Ugarit (/ˌuːɡəˈriːt, ˌjuː-/; Ugaritic: , ʼUgart; Arabic: أوغاريت‎) the original name of what is now known as Ras Shamra, is an ancient Kingdom in the Levant. It lies on the Mediterranean coast, some 11 kilometres north of Latakia in Syria, near modern Burj al-Qasab.
Early work began on thesite in 1929 after the chance discovery of a tomb in the Bay of Minet el-Beida (“White Port”), located about ten kilometers north of the city of Latakia, and regular excavations were carried out on this site (1929-1935) and on the neighboring Ras Shamra from 1929-2009. The investigations soon uncovered the remains of two settlements of the late Bronze Age, the ancient Mahadu, on the site of Minet el-Beida, and the ancient Ugarit, on the site of Ras Shamra, the capital of a Levantine kingdom of the same name in the second millennium BC. From the first excavation campaigns, identification was verified because of the discovery of texts.
Among the tablets, there are texts written in a language and transcribed in writing, both of which were previously unknown and quickly deciphered.

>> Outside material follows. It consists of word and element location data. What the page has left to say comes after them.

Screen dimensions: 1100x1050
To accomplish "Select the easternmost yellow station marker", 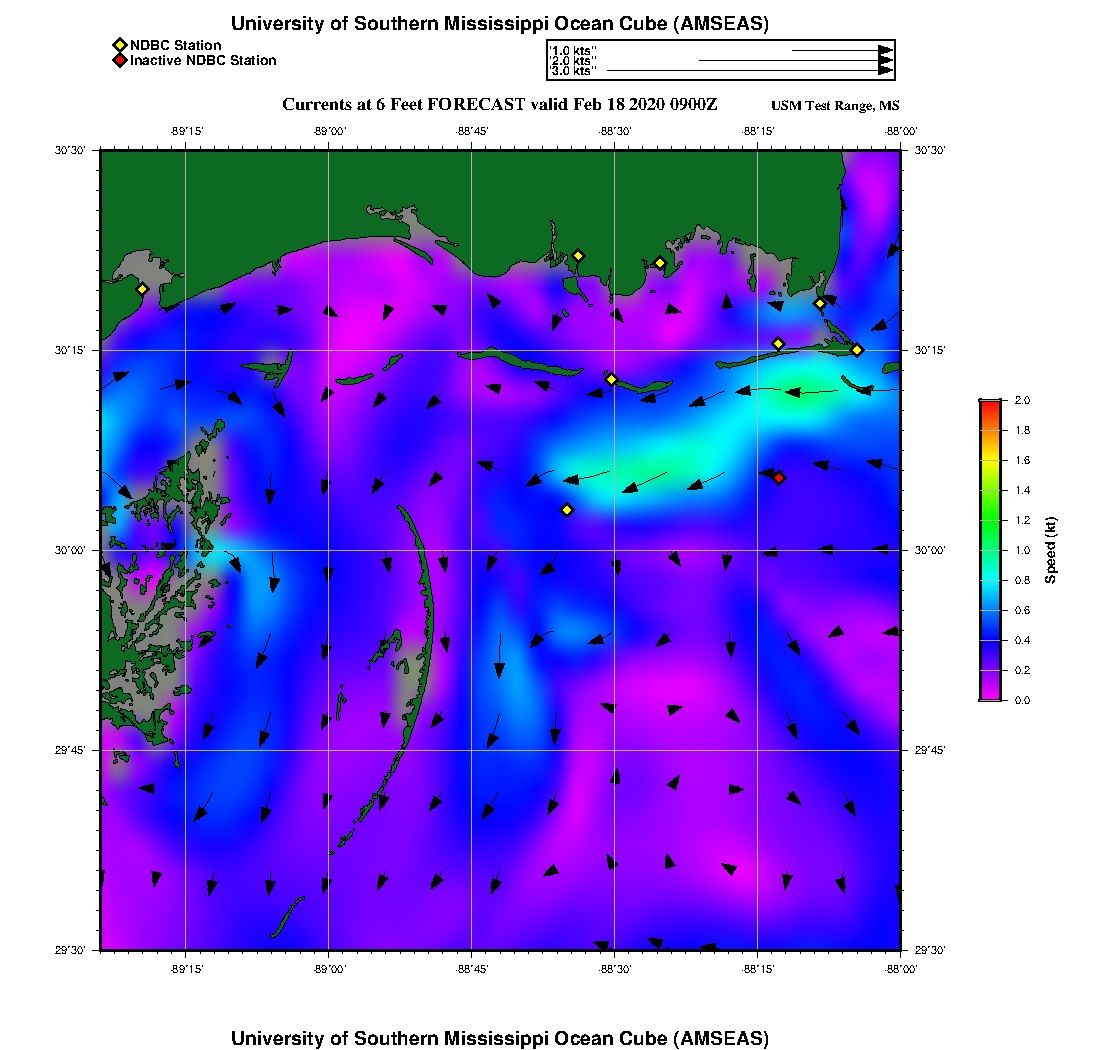I will pos(857,349).
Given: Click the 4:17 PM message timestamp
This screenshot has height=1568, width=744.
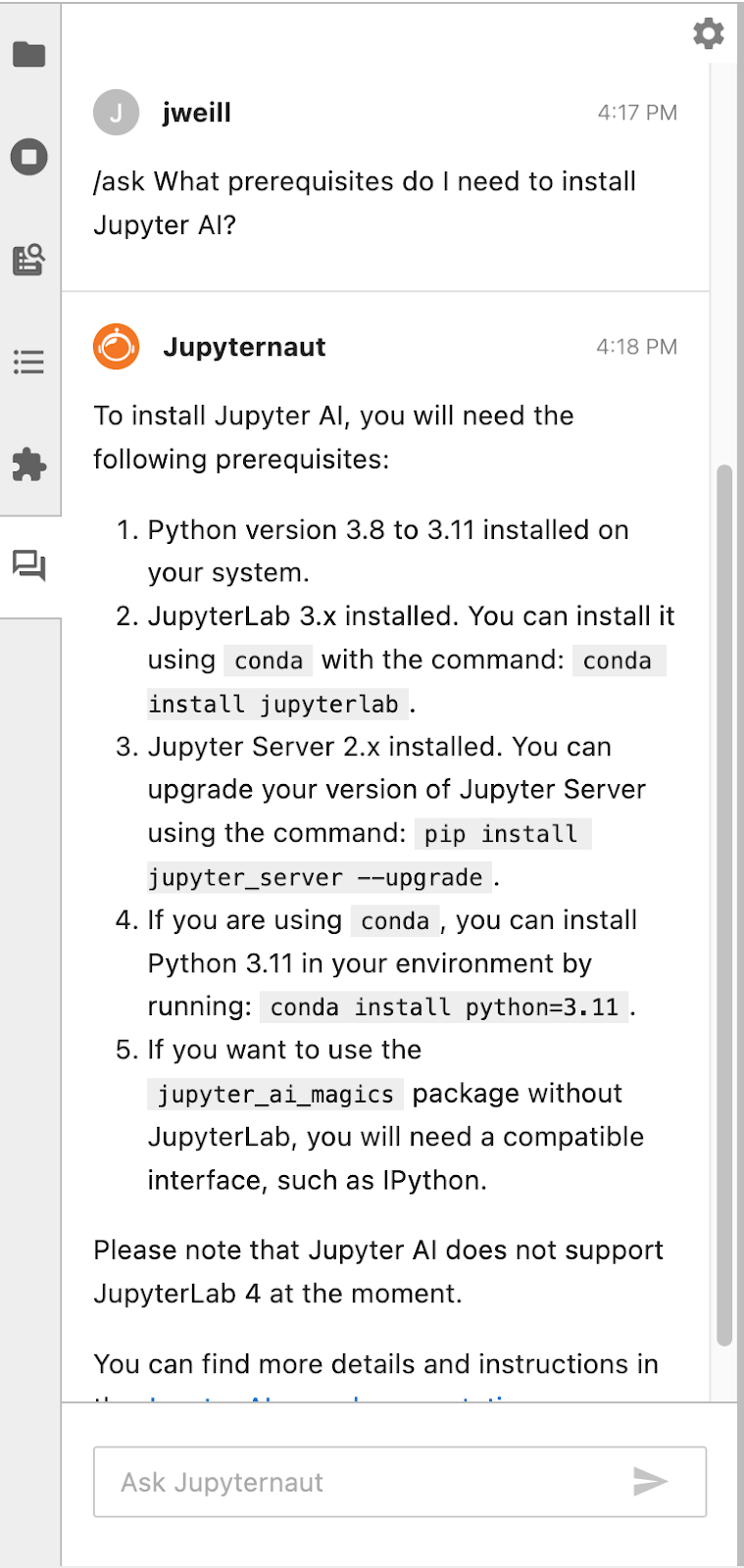Looking at the screenshot, I should click(x=637, y=113).
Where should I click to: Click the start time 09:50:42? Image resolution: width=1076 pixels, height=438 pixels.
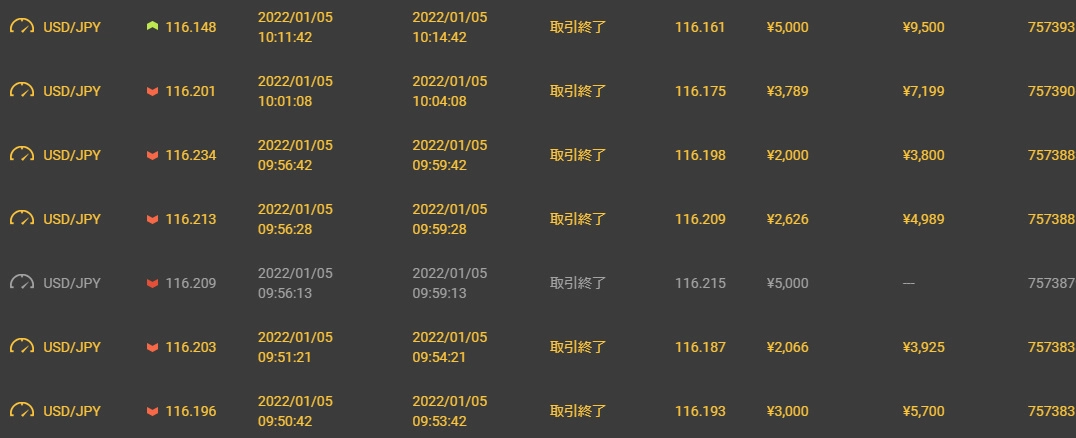pyautogui.click(x=285, y=422)
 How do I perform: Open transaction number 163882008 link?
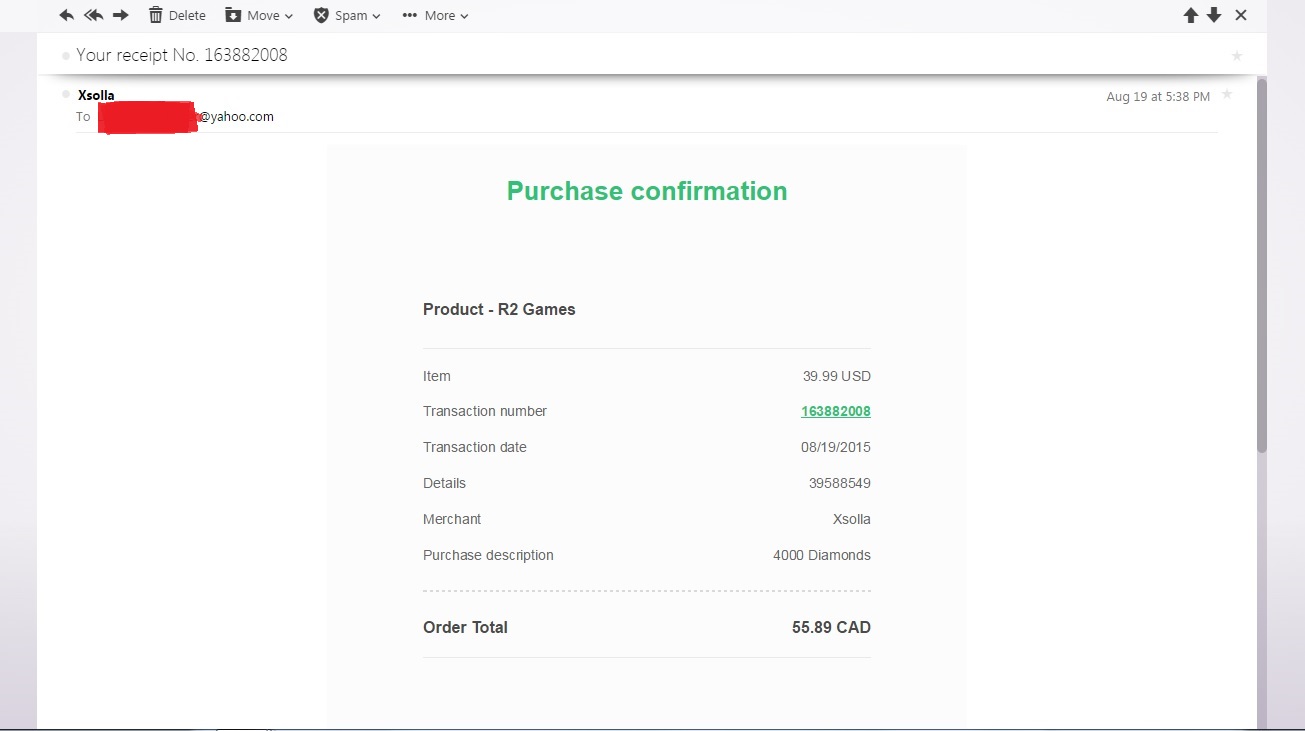[x=835, y=411]
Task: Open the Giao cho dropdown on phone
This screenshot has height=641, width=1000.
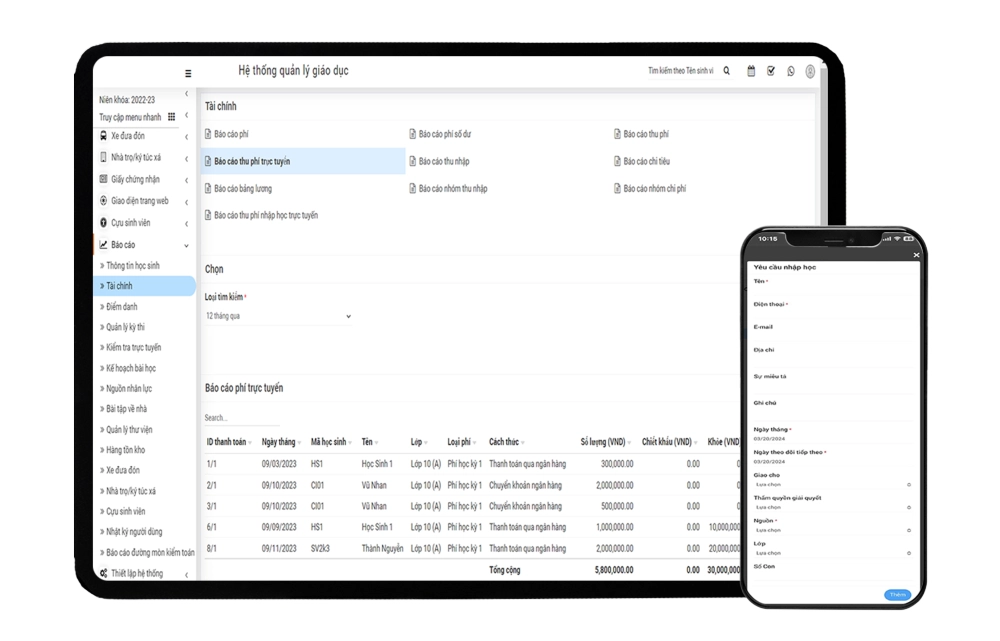Action: (832, 484)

This was the local language Ugaritic (a Semitic language), transcribed using an alphabet written with cuneiform signs.


This capital of the kingdom is one of the cities of the Levant which includes urban planning most associated with the Late Bronze Age, and a reference site for the study of Bronze Age urban and palace civilization in the Middle East and the Eastern Mediterranean.
However, field research has shown that occupation of the site of Ras Shamra dates back to Neolithic pre-ceramic times (middle of the eighth millennium BC.) and it continued until the end of The Late Bronze Age, with village facilities from Neolithic and Chalcolithic periods giving way, from the middle of the third millennium BC, to urban installation.

After the destruction of the city of Ugarit in the early twelfth century BC, the site of Ras Shamra then enjoyed only modest reoccupation from the middle of the first millennium, in the Iron Age and the Hellenistic and Roman times.